Dans les mornes reculés comme dans les ruelles animées de Port-au-Prince, les Haïtiens transmettent un héritage invisible mais puissant : celui de la parole. À travers contes, proverbes et légendes, c’est toute une philosophie de la vie, une mémoire collective et une identité culturelle qui s’expriment, se perpétuent et résistent au temps.
En Haïti, la parole est sacrée. Bien avant l'écrit, c’est par la voix que l’histoire, la morale et l’identité se sont transmises. Les contes traditionnels — souvent racontés lors des veillées ou autour du feu — mettent en scène des animaux rusés, des esprits malicieux, ou des personnages légendaires comme Bouki et Malice, symboles de la ruse et de la naïveté.
Ces récits ne sont pas de simples divertissements : ils enseignent, éduquent, avertissent.

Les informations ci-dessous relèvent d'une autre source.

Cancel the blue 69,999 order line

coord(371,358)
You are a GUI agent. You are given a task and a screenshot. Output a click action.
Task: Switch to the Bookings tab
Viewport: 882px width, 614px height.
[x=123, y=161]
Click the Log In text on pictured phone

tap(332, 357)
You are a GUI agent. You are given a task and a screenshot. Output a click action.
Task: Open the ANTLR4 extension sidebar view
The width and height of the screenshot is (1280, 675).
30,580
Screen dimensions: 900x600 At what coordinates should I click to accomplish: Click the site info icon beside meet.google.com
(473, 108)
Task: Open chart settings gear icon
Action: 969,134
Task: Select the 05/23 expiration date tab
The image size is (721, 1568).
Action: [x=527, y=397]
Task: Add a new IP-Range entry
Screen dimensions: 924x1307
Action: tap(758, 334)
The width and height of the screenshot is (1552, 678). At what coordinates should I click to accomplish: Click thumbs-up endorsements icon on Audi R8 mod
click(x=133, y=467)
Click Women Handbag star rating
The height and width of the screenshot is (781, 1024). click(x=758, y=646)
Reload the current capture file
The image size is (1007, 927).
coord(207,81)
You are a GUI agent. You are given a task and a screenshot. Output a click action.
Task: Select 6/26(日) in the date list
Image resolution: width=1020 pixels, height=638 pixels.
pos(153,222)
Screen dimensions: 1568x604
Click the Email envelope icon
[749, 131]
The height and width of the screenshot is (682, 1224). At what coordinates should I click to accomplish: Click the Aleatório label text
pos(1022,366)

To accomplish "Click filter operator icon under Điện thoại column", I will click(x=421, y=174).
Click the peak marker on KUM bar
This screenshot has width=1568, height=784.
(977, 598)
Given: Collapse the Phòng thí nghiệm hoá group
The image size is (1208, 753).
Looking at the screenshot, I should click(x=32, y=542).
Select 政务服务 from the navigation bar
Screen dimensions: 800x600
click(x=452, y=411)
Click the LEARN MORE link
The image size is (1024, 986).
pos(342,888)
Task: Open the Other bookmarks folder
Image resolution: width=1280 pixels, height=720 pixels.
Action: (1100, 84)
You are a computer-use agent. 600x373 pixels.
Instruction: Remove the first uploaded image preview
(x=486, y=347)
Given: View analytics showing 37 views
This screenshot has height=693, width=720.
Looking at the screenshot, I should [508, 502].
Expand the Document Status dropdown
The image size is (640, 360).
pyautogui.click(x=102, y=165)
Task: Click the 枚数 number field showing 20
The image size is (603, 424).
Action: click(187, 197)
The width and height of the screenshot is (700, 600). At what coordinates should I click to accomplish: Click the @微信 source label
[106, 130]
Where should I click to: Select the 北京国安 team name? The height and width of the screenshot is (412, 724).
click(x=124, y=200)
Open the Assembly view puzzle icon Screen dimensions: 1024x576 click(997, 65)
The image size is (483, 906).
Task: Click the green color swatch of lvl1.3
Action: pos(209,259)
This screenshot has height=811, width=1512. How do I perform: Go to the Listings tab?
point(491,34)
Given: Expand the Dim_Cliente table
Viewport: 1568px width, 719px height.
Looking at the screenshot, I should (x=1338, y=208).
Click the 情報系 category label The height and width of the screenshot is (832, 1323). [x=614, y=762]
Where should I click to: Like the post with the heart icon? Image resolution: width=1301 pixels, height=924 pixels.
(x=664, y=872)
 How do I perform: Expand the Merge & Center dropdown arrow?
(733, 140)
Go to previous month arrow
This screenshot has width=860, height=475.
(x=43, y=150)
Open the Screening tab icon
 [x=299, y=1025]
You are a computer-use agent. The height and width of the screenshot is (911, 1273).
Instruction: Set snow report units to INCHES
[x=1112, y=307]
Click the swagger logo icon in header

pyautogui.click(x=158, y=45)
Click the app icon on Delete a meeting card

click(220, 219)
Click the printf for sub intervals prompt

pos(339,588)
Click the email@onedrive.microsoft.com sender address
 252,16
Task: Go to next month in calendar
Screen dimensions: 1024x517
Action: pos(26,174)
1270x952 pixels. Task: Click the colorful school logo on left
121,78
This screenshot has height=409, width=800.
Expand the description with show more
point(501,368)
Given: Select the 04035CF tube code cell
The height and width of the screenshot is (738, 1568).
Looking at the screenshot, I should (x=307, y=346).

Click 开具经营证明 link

Chaque histoire est porteuse d'une leçon, d’un avertissement ou d’une vérité sociale déguisée.
Les proverbes haïtiens sont sans doute l’une des expressions les plus profondes de la sagesse populaire. Ils traduisent des vérités universelles dans un langage imagé, parfois humoristique, souvent poignant.
Quelques exemples emblématiques :
“Dèyè mòn gen mòn” – « Derrière la montagne, il y a d'autres montagnes » : une manière poétique d’illustrer les défis constants de la vie.
“Bay kou bliye, pote mak sonje” – « Celui qui frappe oublie, celui qui porte la cicatrice se souvient » : un rappel de l’impact durable de nos actions.
“Tout sa ki klere pa lò” – « Tout ce qui brille n’est pas de l’or » : une mise en garde contre les apparences trompeuses.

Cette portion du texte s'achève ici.